Turn the lines from the start of the rows through the line with "pos(104,607)" into a JSON list of strings, one string per line, with blank lines dropped. Leave the pictures out of the list.

Data =>
+---+

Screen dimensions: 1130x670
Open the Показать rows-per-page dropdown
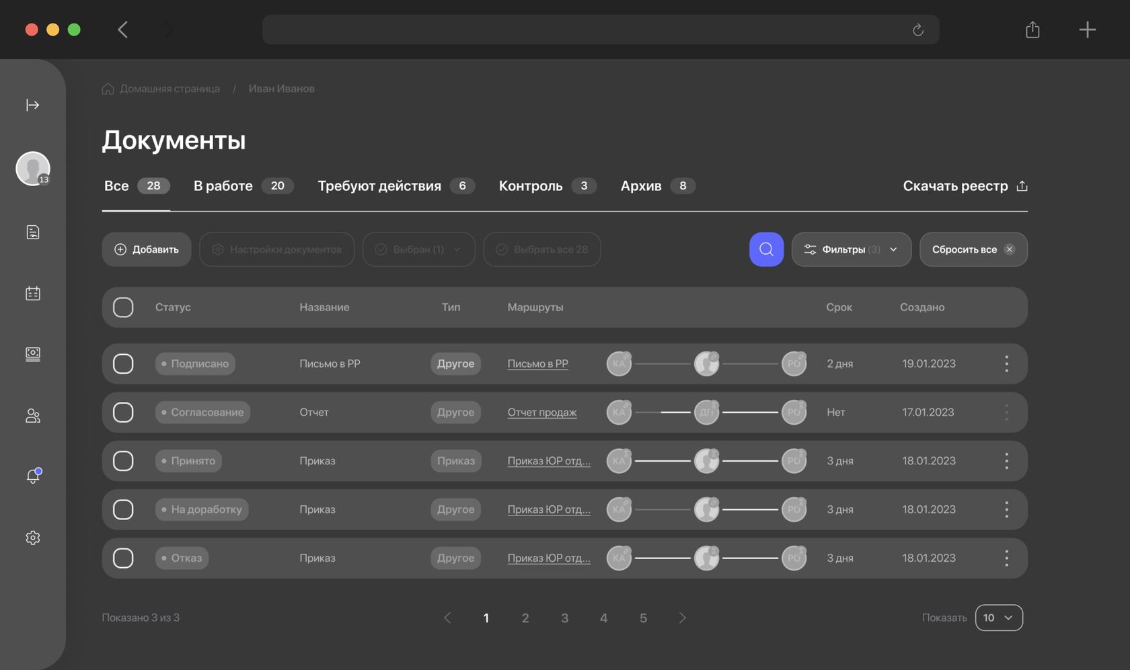(998, 618)
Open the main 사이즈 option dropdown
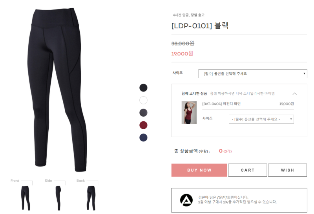 (x=253, y=73)
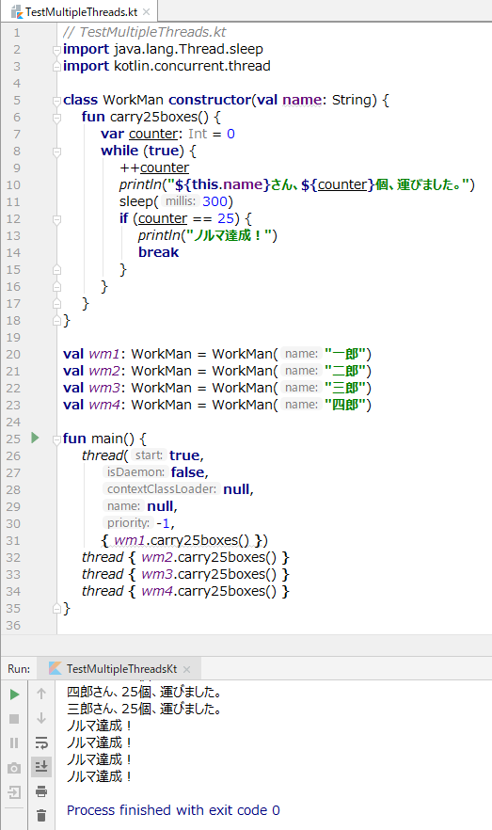Image resolution: width=492 pixels, height=830 pixels.
Task: Close the TestMultipleThreadsKt run tab
Action: coord(187,669)
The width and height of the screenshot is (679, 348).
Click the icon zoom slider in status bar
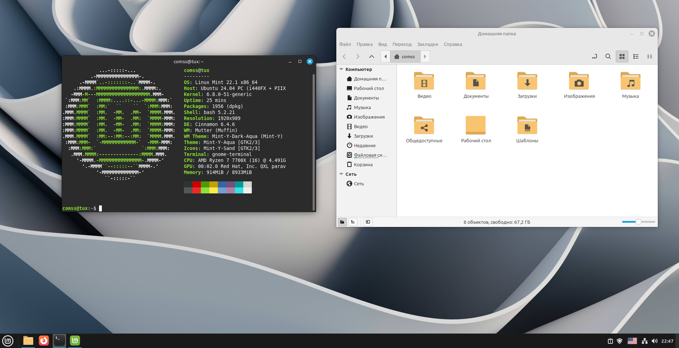point(638,222)
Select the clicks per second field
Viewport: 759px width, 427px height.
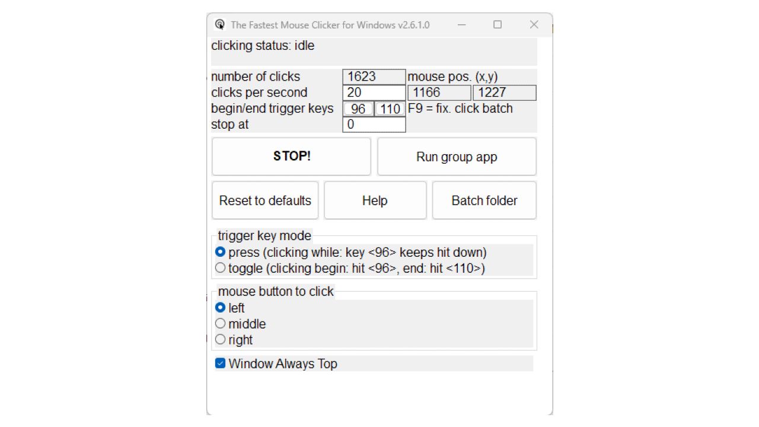point(372,93)
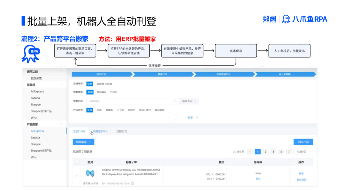340x191 pixels.
Task: Open the 模糊查询 dropdown
Action: (190, 101)
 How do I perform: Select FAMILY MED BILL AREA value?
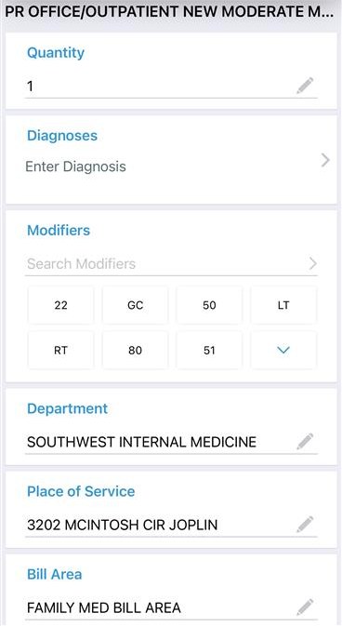pos(104,607)
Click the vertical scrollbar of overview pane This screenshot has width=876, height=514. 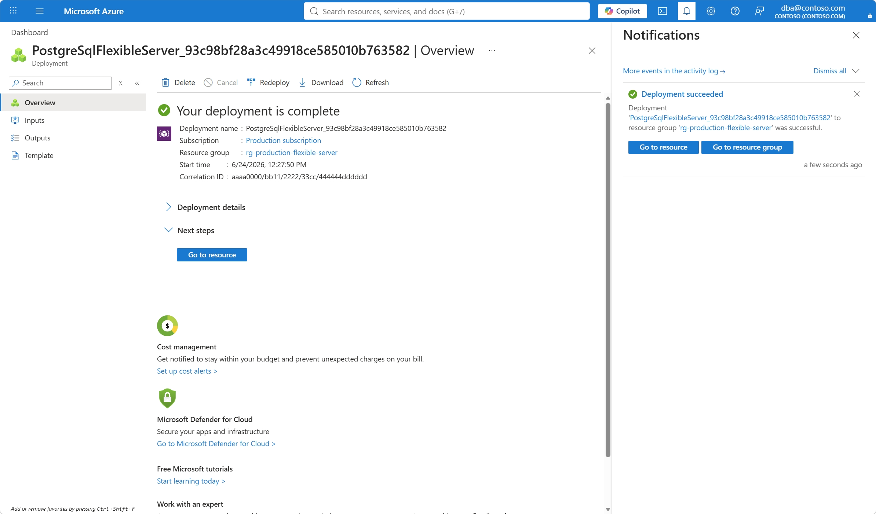click(x=608, y=280)
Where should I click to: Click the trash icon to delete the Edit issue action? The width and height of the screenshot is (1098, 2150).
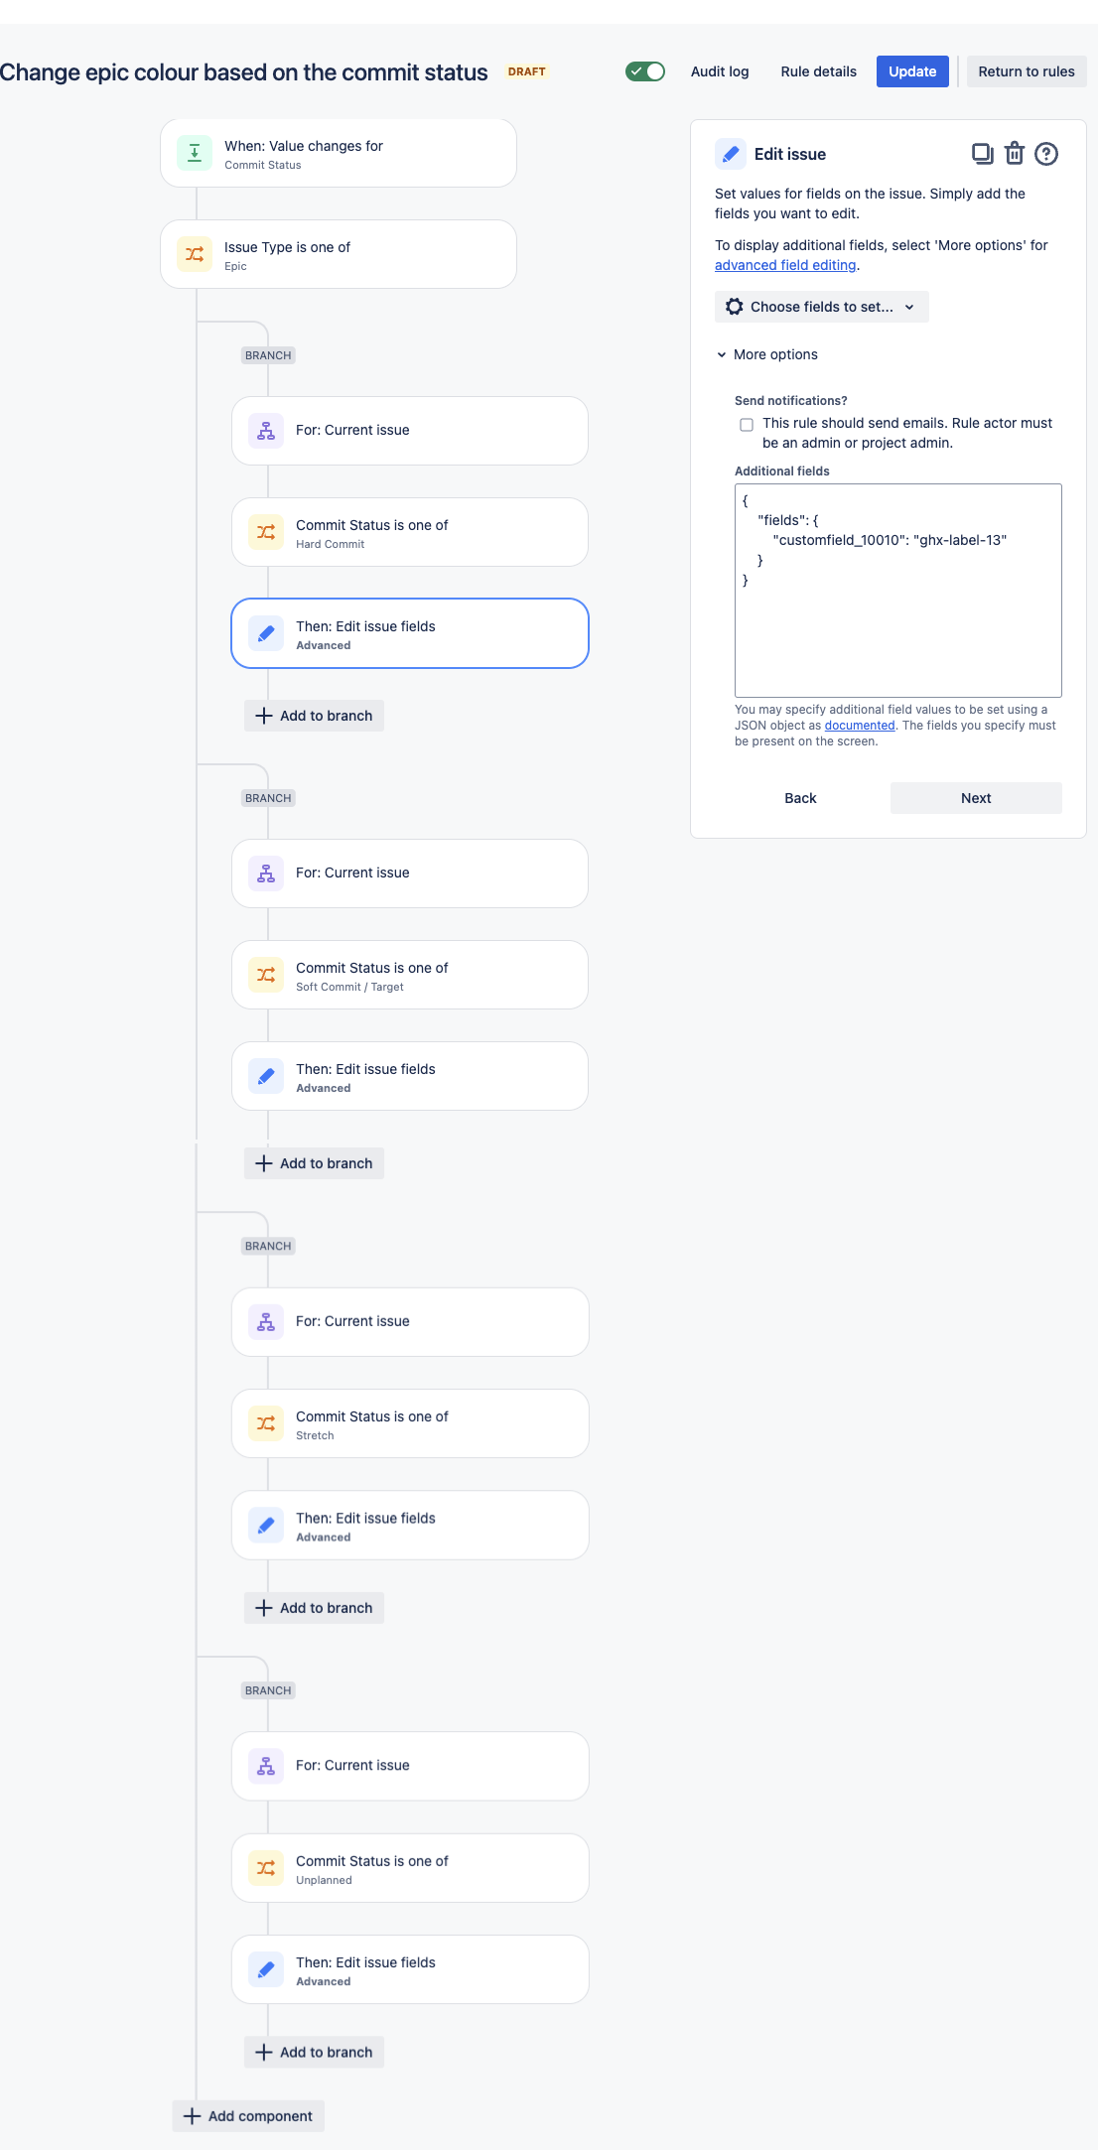point(1014,154)
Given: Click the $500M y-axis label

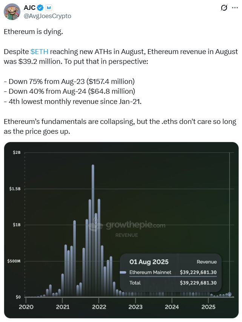Looking at the screenshot, I should [14, 261].
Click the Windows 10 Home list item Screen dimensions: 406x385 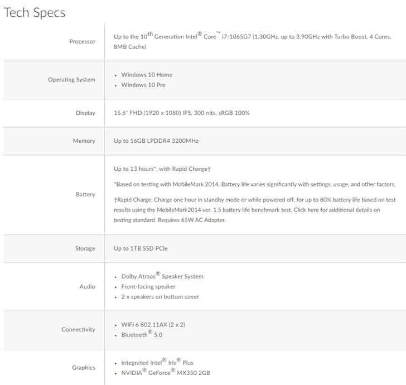click(147, 75)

+---+

Answer for the task =>
[
  "Screen dimensions: 1130x670",
  "Open the Показать rows-per-page dropdown",
  "(998, 618)",
  "Open the main 사이즈 option dropdown",
  " (x=253, y=73)",
  "Image resolution: width=492 pixels, height=830 pixels.",
  "Task: Close the TestMultipleThreadsKt run tab",
  "Action: coord(187,669)",
  "The width and height of the screenshot is (679, 348).",
  "Click the icon zoom slider in status bar",
  "point(638,222)",
  "Select the clicks per second field",
  "Viewport: 759px width, 427px height.",
  "point(372,93)",
  "340x191 pixels.",
  "Task: Open the 模糊查询 dropdown",
  "Action: (190, 101)",
  " How do I perform: Select FAMILY MED BILL AREA value?",
  "pos(104,607)"
]